*GIVEN INSTRUCTION 1*.
In the Haskell encoding post, when should the encoding provision apply?
*GIVEN INSTRUCTION 2*.
For each statement, say yes or no depending on whether it agrees with the Haskell encoding post, and quote the words that decide it: (a) The writer is on the haskell-prime mailing list. (b) Roel van Dijk made an official proposal on the haskell-prime list. (c) An IDE that stores module source in a database is given as an example.
*GIVEN INSTRUCTION 3*.
Write the next part of the Haskell encoding post, starting after its final sentence.

*EXCERPT TO READ*.
2011-04-04 Thread Mark Lentczner
On Mon, Apr 4, 2011 at 3:52 PM, Roel van Dijk vandijk.r...@gmail.comwrote:

 I made an official proposal on the haskell-prime list:

 http://www.haskell.org/pipermail/haskell-prime/2011-April/003368.html

 Let's have further discussion there.


I'm not on that mailing list, so I'll comment here:

My only caveat is that the encoding provision should apply when Haskell
source is presented to the compiler as a bare stream of octets. Where
Haskell source is interchanged as a stream of Unicode characters, then
encoding is not relevant -- but may be likely governed by some outer
protocol - and hence may not be UTF-8 but nonetheless invisible at the
Haskell level.

Two examples where this might come into play are:

1) An IDE that stores module source in some database. It would not be
relevant what encoding that IDE and database choose to store the source in
if the source is presented to the integrated compiler as Unicode characters.

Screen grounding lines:
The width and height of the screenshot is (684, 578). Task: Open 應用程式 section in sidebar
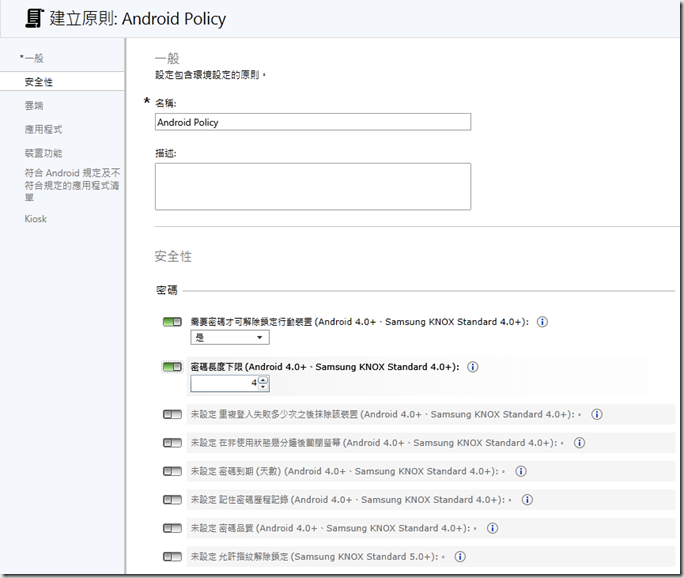click(44, 129)
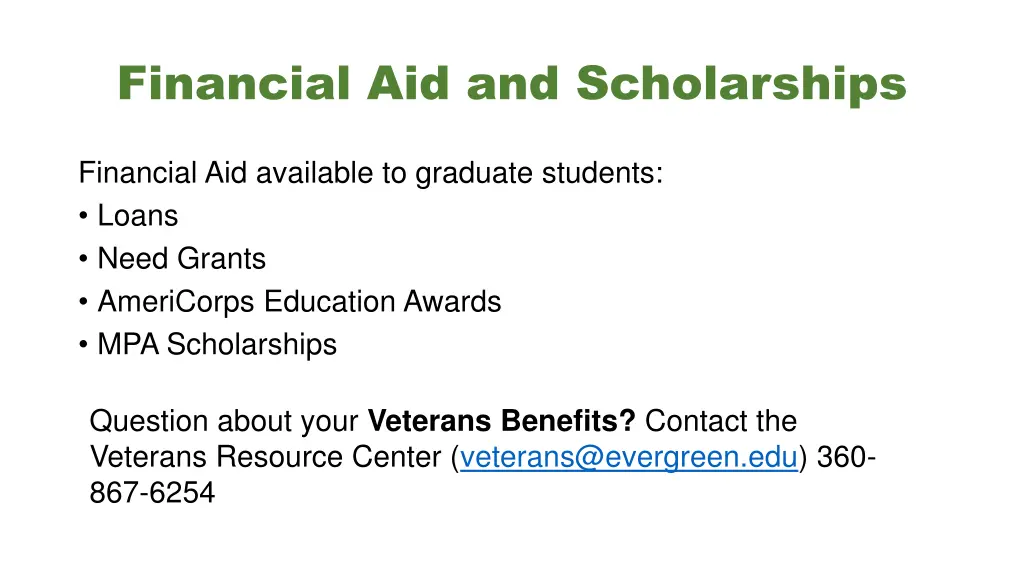Select the "Need Grants" bullet item
This screenshot has width=1024, height=576.
[181, 259]
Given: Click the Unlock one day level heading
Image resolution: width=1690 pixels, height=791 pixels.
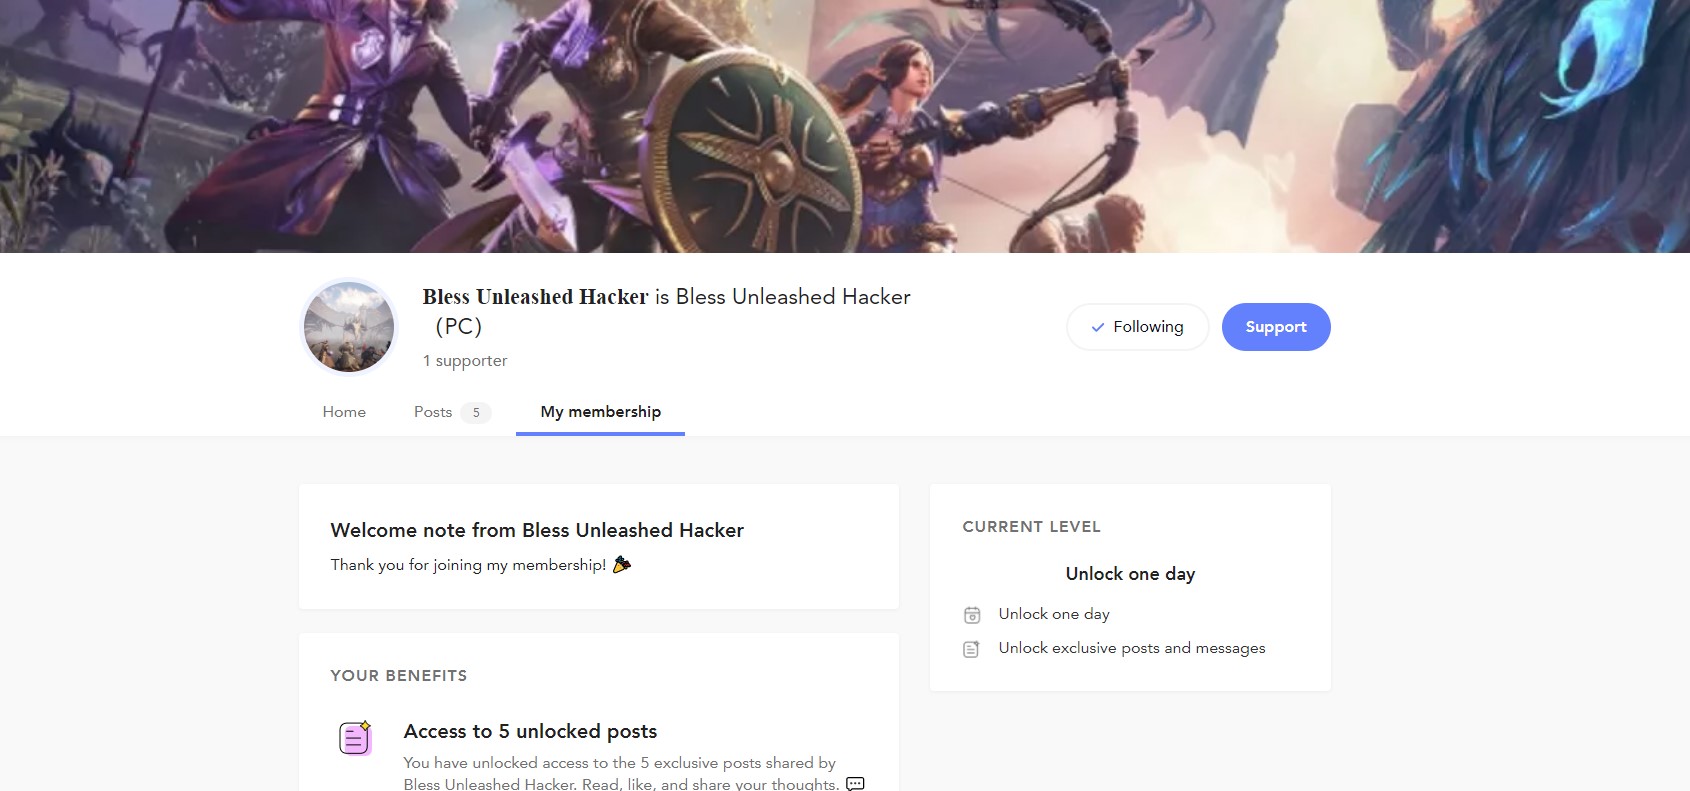Looking at the screenshot, I should [x=1130, y=574].
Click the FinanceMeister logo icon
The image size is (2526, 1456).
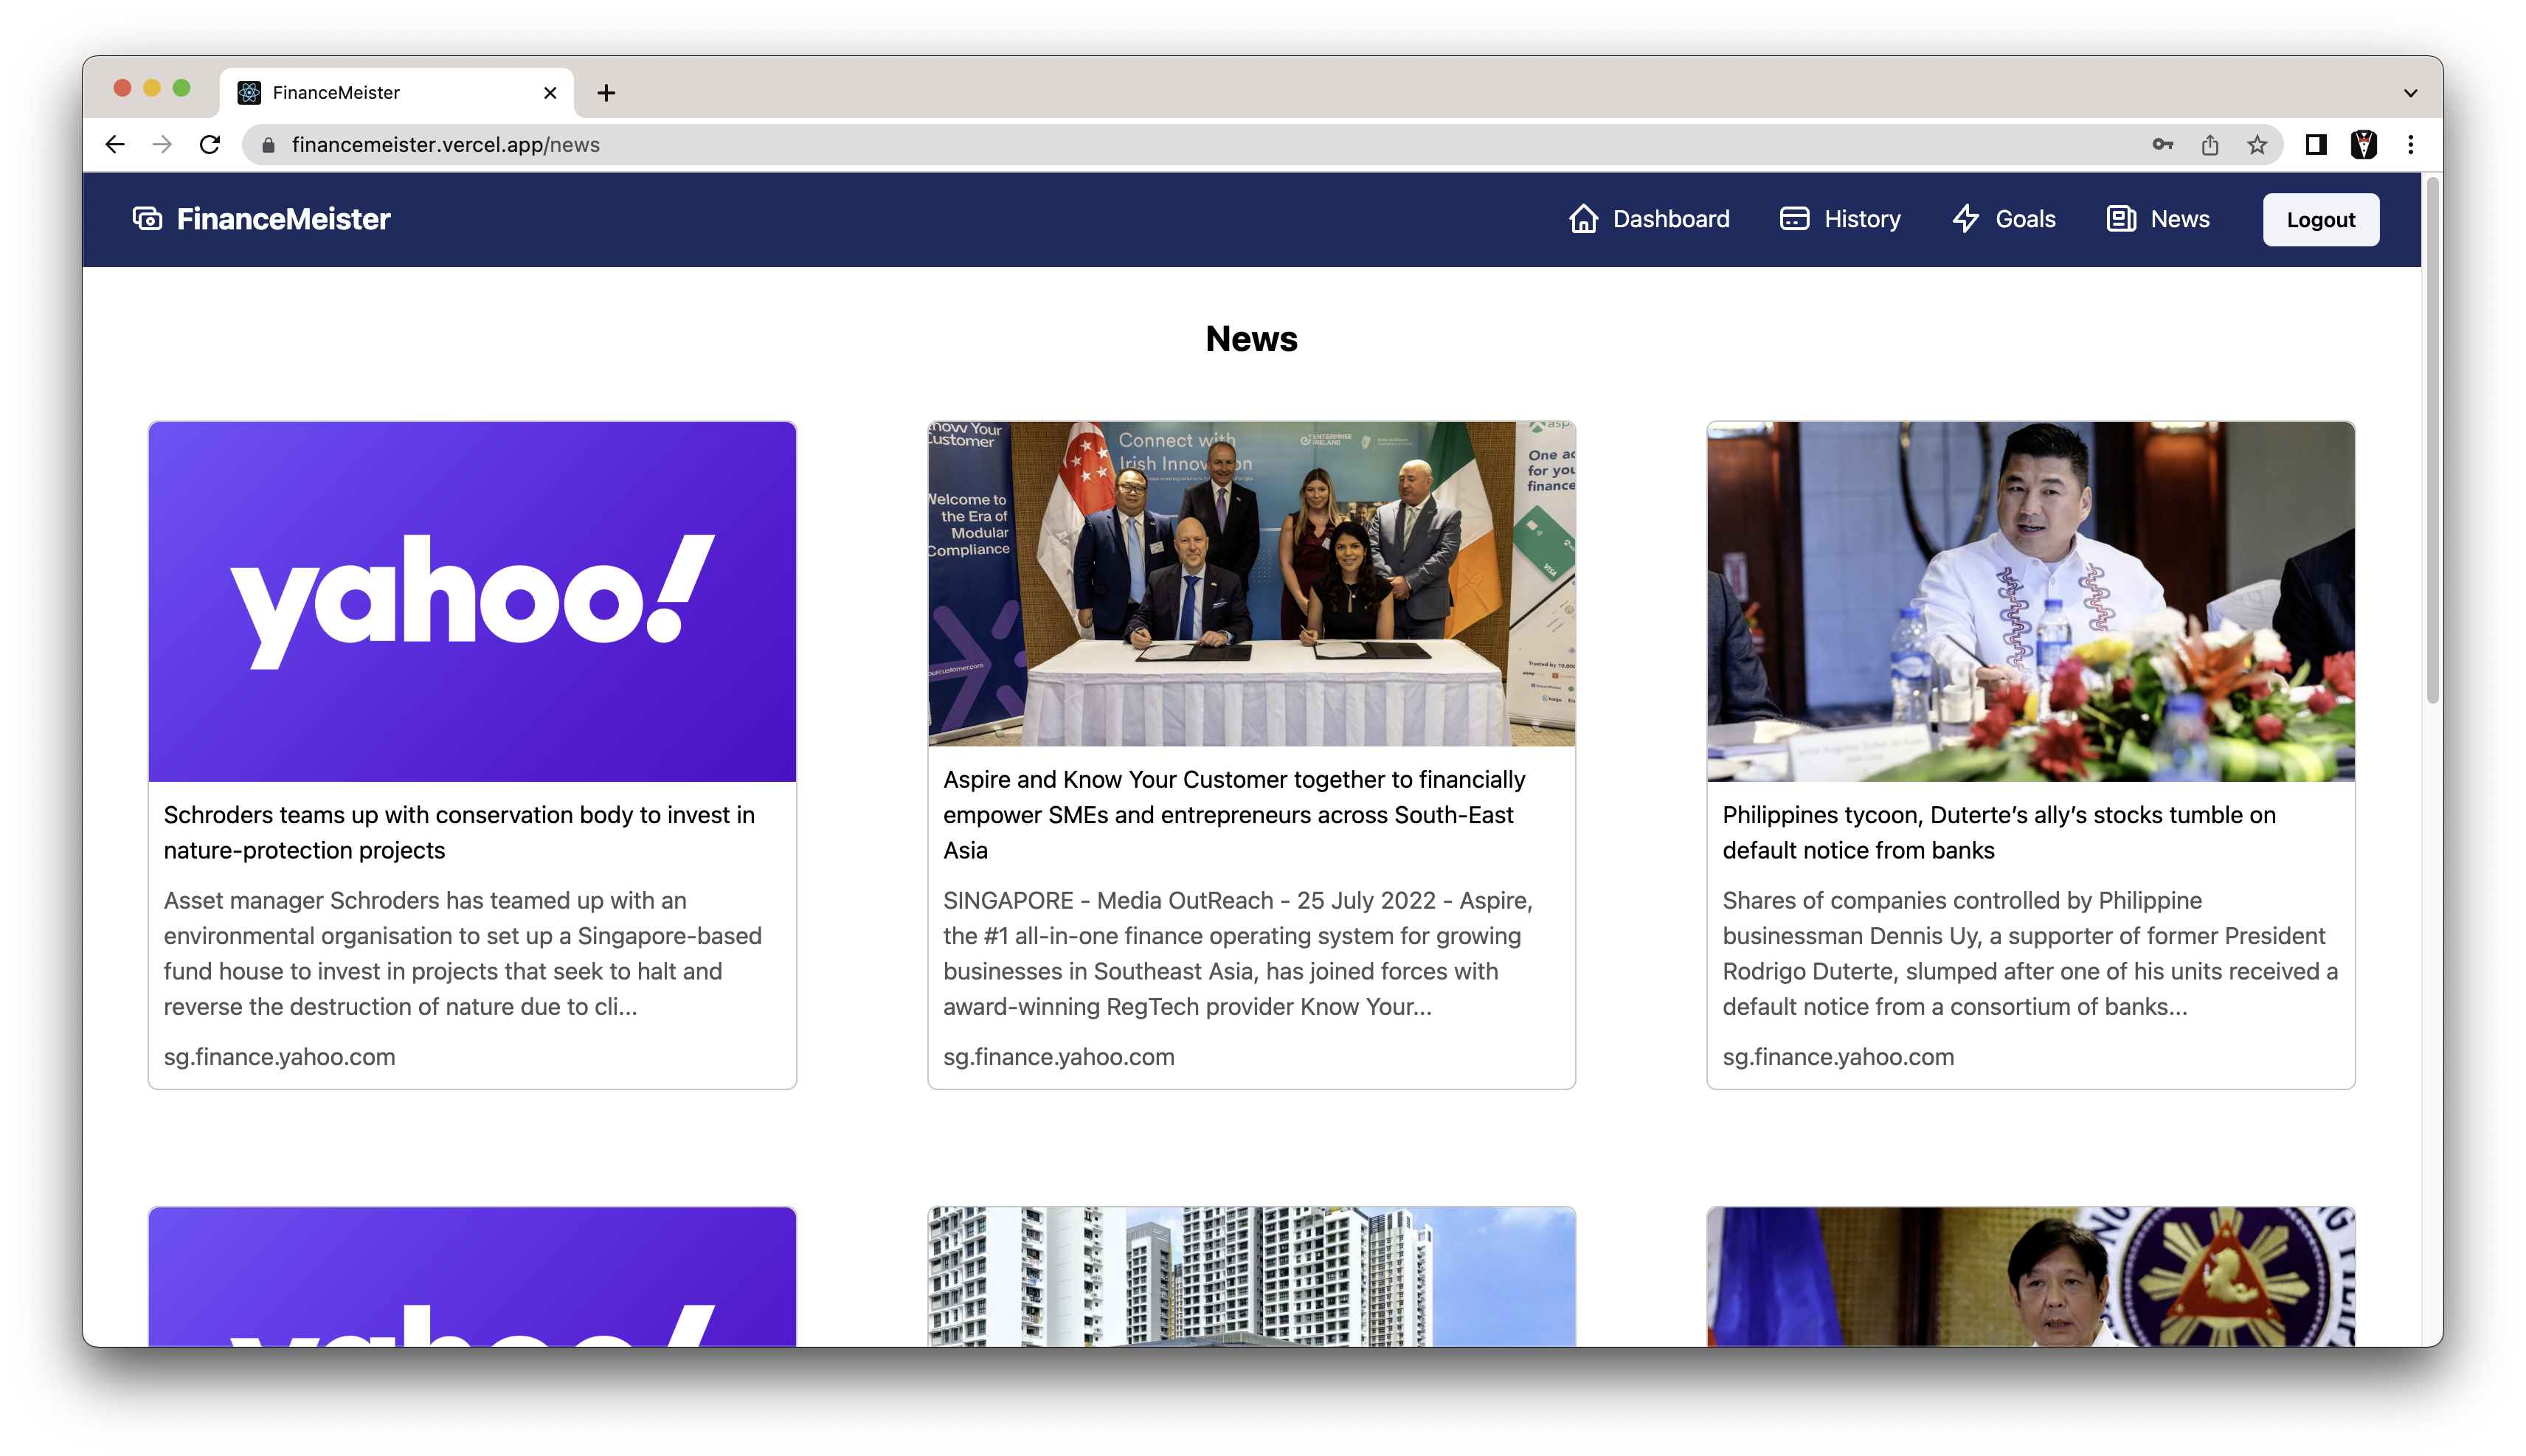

*ANSWER 1*.
It should apply when Haskell source is presented to the compiler as a bare stream of octets.

*ANSWER 2*.
(a) No: "I'm not on that mailing list, so I'll comment here"
(b) Yes: "I made an official proposal on the haskell-prime list"
(c) Yes: "1) An IDE that stores module source in some database."

*ANSWER 3*.
2) If a compilation system fetches module source via HTTP (I could imagine a
compiler that chased down included modules directly off of Hackage, say),
then HTTP already has a mechanism (via MIME types) of transmitting the
encoding clearly. As such, there should be no problem if that outer protocol
(HTTP) transmits the source to the compiler via some other encoding. There
is no reason (and only potential interoperability restrictions) to enforce
that UTF-8 be the only legal encoding here.